Iron hydroxide sludges from the post-mining landscape of Lusatia, Germany: Prospects for their application as soil ameliorant based on geochemical and mineralogical characteristics

Opencast coal mining lastingly alters the landscape and hydrology of impacted regions, such as the Lusatian lignite mining district in Eastern Germany. As mining operations are being phased out, groundwater recharge leads to an increased exfiltration of iron- and sulphate-containing compounds into surface waters where they precipitate as iron hydroxide sludge (IHS). These processes occur either under natural conditions or induced through specific technical water treatment interventions. Thus, approximately 60,000 tons of IHS accumulate in Lusatia annually, which currently must be disposed of at great expense to the local authorities, due the absence of viable recycling solutions. Depending on the specific location and precipitation context, IHS can vary greatly in terms of their chemical and mineralogical composition.

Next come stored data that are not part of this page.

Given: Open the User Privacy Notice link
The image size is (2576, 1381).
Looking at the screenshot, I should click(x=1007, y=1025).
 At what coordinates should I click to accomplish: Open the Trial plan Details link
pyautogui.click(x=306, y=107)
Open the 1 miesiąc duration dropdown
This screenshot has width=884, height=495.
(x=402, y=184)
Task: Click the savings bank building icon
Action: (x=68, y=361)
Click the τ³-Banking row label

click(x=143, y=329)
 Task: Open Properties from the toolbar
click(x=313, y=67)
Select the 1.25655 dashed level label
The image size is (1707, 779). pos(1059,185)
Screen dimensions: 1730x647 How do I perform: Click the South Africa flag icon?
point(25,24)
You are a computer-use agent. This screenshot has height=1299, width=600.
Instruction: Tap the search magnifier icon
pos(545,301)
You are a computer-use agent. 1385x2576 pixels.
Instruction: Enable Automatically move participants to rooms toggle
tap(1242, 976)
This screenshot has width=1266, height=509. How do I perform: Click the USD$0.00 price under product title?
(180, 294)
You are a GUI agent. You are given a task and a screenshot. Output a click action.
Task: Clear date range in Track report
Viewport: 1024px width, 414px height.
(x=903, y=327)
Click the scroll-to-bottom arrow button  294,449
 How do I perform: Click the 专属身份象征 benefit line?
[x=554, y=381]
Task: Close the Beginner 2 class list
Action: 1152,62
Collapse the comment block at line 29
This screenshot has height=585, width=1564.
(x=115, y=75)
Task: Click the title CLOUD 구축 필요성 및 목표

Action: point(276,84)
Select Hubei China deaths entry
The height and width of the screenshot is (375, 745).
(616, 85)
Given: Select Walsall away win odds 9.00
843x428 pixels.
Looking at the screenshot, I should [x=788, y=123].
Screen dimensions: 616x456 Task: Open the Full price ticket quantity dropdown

Initial applied research suggests that there is great potential for using iron-rich, fine-textured and, in some cases, organic-rich IHS in soil amelioration, aiming to stabilise soil carbon, improve water retention capacity and nutrient storage. Respective positive effects are particularly relevant for the restoration/improvement of sandy post-mining soils, prevalent in Lusatia. However, since some IHS are associated with potentially toxic elements, a detailed characterisation of these mineral residues is necessary to determine their suitability for potential uses. As part of the European Centre of Just Transition Research and Impact-Driven Transfer (Project: CO₂-Sequestration and Soil Recultivation Through Recycling of Mineral Residues), we are presenting a comprehensive geochemical and mineralogical systematisation of Lusatian IHS, relying on data derived from RFA, XRD, XPS, ⁵⁷Fe Mössbauer spectroscopy, wet chemical extractions, and BET surface area measurements. The high geochemical and mineralogical diversity of IHS, even across short geographical distances, is highlighted by the range of exemplary key parameters such as pH (2.1–7.7), total S content (0.1–3.0 %), Dithionite-Citrate-Bicarbonate-extractable iron Fe_d (124.1–388.4 mg/g), Oxalate-extractable iron Fe_o (63.0–322.6 mg/g), and Fe_o/Fe_d ratio describing the degree of crystallinity of the iron phase (0.16–1.0). This data from Lusatia is contextualized with published (inter)national case studies, and perspectives for the use of specific IHS types in soil amelioration are critically discussed.